**GOAL OF THE EXERCISE**
Please recast everything from the line containing "has width=607, height=484." down to the end of the records as a numbered list, leaving out blank lines.

☆ ☆ ☆

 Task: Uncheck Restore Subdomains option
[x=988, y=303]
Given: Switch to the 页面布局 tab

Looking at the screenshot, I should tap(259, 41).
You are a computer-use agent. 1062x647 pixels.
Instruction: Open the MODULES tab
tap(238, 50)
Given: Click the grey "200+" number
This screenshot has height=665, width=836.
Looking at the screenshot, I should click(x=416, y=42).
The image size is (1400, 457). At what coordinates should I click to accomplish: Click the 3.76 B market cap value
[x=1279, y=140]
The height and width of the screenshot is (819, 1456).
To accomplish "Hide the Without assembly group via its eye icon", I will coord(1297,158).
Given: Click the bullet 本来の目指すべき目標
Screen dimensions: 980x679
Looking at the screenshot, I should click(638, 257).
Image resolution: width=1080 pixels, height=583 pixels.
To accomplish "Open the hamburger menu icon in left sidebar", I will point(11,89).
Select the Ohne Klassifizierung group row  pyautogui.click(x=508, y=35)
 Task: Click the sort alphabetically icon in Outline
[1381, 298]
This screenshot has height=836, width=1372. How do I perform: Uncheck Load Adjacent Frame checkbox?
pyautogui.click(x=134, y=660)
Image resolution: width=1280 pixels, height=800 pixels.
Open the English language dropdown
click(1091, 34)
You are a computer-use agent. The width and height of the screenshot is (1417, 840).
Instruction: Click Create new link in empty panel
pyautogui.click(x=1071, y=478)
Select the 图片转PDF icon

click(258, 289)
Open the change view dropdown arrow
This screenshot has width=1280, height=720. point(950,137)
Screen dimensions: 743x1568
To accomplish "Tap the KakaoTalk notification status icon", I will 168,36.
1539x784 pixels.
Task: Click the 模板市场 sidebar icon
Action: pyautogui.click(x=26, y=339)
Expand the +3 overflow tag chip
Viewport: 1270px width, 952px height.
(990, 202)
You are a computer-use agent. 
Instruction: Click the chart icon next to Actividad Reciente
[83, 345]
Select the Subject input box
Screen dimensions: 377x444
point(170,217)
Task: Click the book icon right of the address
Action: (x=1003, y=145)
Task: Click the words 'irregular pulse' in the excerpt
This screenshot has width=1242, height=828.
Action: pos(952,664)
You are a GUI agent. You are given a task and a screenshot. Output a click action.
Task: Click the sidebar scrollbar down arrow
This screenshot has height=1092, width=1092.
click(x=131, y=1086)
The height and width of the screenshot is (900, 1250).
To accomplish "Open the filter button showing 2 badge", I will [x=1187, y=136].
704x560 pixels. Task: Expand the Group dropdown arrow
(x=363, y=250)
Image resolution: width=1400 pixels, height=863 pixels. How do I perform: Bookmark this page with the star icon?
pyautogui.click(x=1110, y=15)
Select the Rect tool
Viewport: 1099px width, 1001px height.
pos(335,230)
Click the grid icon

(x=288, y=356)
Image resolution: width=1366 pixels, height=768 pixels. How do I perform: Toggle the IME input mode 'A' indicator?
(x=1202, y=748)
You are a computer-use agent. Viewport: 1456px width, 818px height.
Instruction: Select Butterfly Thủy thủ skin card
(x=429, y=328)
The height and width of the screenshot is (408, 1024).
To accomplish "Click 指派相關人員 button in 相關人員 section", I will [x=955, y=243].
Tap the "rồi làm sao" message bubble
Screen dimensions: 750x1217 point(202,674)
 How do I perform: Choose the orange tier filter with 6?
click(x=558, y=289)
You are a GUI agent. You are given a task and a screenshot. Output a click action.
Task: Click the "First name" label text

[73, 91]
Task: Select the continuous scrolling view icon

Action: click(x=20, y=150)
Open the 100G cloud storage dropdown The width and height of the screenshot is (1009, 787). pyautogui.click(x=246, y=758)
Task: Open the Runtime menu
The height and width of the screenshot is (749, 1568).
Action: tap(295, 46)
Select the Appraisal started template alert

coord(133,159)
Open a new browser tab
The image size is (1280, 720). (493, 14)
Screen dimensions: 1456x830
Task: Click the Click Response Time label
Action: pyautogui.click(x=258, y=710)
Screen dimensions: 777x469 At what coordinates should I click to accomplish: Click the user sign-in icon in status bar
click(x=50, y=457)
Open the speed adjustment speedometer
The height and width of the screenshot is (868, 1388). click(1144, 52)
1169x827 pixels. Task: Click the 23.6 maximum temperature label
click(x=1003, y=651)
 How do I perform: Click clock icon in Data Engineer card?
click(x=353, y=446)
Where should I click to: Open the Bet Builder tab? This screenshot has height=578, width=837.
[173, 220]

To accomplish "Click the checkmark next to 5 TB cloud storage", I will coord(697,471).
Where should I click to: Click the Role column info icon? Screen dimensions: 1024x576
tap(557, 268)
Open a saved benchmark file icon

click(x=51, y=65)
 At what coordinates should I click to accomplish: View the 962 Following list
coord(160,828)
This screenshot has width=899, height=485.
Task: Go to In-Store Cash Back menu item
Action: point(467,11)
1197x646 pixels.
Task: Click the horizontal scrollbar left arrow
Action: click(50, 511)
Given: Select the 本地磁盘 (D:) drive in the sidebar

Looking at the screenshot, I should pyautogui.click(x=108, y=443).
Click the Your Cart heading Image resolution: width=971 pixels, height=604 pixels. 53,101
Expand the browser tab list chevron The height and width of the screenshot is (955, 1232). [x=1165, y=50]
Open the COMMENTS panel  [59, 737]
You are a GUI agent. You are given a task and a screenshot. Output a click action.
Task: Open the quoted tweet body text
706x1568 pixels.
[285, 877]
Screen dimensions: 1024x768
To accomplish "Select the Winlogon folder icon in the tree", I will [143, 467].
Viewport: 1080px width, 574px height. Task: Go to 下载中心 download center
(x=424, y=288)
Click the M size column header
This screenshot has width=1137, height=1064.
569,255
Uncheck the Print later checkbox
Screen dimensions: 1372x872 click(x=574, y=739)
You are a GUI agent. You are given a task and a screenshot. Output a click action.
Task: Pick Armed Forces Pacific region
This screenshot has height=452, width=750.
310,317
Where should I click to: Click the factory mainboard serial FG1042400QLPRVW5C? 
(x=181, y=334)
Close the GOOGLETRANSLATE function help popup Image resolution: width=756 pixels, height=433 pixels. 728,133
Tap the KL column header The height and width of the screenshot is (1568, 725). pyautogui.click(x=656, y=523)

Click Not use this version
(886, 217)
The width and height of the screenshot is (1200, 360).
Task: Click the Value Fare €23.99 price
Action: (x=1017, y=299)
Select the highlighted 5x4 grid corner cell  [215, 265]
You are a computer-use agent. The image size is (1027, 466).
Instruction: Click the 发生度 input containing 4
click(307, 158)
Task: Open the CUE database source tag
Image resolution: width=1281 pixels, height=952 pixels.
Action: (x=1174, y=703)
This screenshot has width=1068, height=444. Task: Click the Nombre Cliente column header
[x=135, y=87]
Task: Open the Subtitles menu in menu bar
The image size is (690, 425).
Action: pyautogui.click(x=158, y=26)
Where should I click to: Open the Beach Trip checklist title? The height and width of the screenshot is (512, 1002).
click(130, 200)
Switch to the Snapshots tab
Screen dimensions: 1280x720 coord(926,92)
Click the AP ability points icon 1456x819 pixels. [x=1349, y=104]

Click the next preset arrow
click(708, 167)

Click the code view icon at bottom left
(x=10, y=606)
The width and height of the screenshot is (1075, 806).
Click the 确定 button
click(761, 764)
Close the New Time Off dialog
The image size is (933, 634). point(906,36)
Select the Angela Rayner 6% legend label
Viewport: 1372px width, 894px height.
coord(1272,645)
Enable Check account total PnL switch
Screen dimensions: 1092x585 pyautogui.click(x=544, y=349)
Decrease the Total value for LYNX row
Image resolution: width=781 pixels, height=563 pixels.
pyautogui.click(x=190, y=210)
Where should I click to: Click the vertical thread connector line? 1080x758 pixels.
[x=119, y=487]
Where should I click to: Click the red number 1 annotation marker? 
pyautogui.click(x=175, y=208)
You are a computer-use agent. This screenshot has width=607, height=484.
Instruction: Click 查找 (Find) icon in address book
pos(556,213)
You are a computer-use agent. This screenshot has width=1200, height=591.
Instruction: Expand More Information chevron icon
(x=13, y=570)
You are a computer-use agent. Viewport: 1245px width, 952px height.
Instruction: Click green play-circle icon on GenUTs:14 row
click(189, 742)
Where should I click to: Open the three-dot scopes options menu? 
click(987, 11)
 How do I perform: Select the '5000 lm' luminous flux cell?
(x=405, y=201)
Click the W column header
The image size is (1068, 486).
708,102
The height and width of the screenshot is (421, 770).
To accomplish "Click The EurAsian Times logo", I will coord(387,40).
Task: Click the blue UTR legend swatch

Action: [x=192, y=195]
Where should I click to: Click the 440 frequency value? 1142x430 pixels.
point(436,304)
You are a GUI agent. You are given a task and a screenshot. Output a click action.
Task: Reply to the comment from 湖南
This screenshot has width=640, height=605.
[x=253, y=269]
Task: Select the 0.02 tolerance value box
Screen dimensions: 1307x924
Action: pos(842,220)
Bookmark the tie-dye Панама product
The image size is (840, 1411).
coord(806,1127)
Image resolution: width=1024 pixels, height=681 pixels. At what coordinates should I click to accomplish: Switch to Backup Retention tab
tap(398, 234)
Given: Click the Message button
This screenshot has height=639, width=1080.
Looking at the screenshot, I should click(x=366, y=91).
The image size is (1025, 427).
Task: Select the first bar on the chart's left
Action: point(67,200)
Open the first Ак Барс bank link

☆ ☆ ☆

**CORRECT OUTPUT**
1. You are a computer-use agent. This screenshot has width=607, height=484.
2. Instruction: Click 查找 (Find) icon in address book
3. pos(556,213)
4. You are a computer-use agent. This screenshot has width=1200, height=591.
5. Instruction: Expand More Information chevron icon
6. (x=13, y=570)
7. You are a computer-use agent. Viewport: 1245px width, 952px height.
8. Instruction: Click green play-circle icon on GenUTs:14 row
9. click(189, 742)
10. Where should I click to: Open the three-dot scopes options menu? 
11. click(987, 11)
12.  How do I perform: Select the '5000 lm' luminous flux cell?
13. (x=405, y=201)
14. Click the W column header
15. The image size is (1068, 486).
16. 708,102
17. The height and width of the screenshot is (421, 770).
18. To accomplish "Click The EurAsian Times logo", I will coord(387,40).
19. Task: Click the blue UTR legend swatch
20. Action: [x=192, y=195]
21. Where should I click to: Click the 440 frequency value? 1142x430 pixels.
22. point(436,304)
23. You are a GUI agent. You are given a task and a screenshot. Output a click action.
24. Task: Reply to the comment from 湖南
25. This screenshot has width=640, height=605.
26. [x=253, y=269]
27. Task: Select the 0.02 tolerance value box
28. Screen dimensions: 1307x924
29. Action: pos(842,220)
30. Bookmark the tie-dye Панама product
31. The image size is (840, 1411).
32. coord(806,1127)
33. Image resolution: width=1024 pixels, height=681 pixels. At what coordinates should I click to accomplish: Switch to Backup Retention tab
34. tap(398, 234)
35. Given: Click the Message button
36. This screenshot has height=639, width=1080.
37. Looking at the screenshot, I should click(x=366, y=91).
38. The image size is (1025, 427).
39. Task: Select the first bar on the chart's left
40. Action: point(67,200)
41. Open the first Ак Барс bank link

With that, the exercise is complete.